Corbyn has taken a lot of flak in the media, and from MPs on the Labour right, for his response to the Paris attacks. But as someone who researches, teaches and writes on British foreign policy, Middle East politics and security issues, my admiration for the Labour leader has only grown in recent days.  

In the atmosphere immediately after a terrorist atrocity, a discourse emerges where caring about the victims and being serious about dealing with the threat are taken to be synonymous with advocating military responses and clampdowns on civil liberties, irrespective of the fact that fourteen years of pursuing this approach under the “war on terror” has only served to make the problem far worse. At times like these it takes a great deal of courage to articulate a careful, cautious approach emphasising non-military forms of action that address root causes and whose effects may be less dramatic and immediate. Many people were simply not in the mood to hear this sort of thing from Corbyn, but his policies are objectively more likely to make us safer, and I admire him for not being intimidated into silence despite the gallons of vitriol that have been poured on him.
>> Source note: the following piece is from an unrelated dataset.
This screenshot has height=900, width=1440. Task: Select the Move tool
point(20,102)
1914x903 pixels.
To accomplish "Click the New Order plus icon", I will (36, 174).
In general, on national security, there is something heavily gendered about the narrative that casts the alpha male Cameron keeping Britain safe versus the dithering milquetoast Corbyn who doesn't understand the harsh realities. We reached the nadir of this stone age machismo during the last election campaign when Very Serious Jeremy Paxman put it to Ed Miliband that he couldn’t have Vladimir Putin in a fight.  After the disasters of the last decade and a half, the time is right to articulate a more intelligent, sophisticated alternative to the expensive, counterproductive militarism of the Conservative Party and the Labour right wing.

The question of whether Corbyn can win an election is certainly one that preoccupies me. He will struggle to attract voters to his right just as Yvette Cooper, Andy Burnham or Liz Kendall would have struggled to win back votes Labour lost to the SNP and the Greens. Enthusing and rallying the perhaps 30 per cent of the electorate who are broadly on the left is one thing, but adding the other 6-7 per cent that you need to win an election is another challenge altogether. Corbyn and his team have been on a steep learning curve since their shock victory in September, and they urgently need to clarify their message and improve their media strategy. Almost all the corporate press are bound to remain hostile, but there are ways to provide them with as little ammunition as possible.

More importantly, Corbyn’s team need to find ways of connecting directly with the public and bring them actively into what he's trying to do. In the current anti-politics mood, an opposition party based on a genuine, engaged mass movement could be a formidable force. Initiatives like “Momentum” will need to make quick and substantial progress.

Fundamentally, Corbyn’s Labour has to do what everyone concerned with genuine social progress has had to do throughout history: articulate points of view that go against prevailing orthodoxy, and do so in as persuasive a way as possible. By definition, these are battles against the odds. But you can't win them if you don't fight them. And for me, and I think most people on Corbyn's part of the left, five years of austerity have taken us beyond the point where we can accept the least worst version of the status quo. That prospect has simply become too painful for too many people.

So will I join? I’m still unsure. Without doubt there will be times when the leadership needs constructive, even robust criticism, and as a writer and researcher I may feel more free to articulate that outside of the Labour tribe. But whatever choice I make, the point for me is that this isn’t really about Jeremy Corbyn so much as the wider movement he represents, demanding a real change of course on politics, economics and foreign policy. That collective effort is something I will certainly continue to play an active part in.

David Wearing researches UK-Saudi-Gulf relations at the School of Oriental and African Studies, where he teaches courses on Middle East politics and international political economy. He sits on the steering committee of Campaign Against Arms Trade.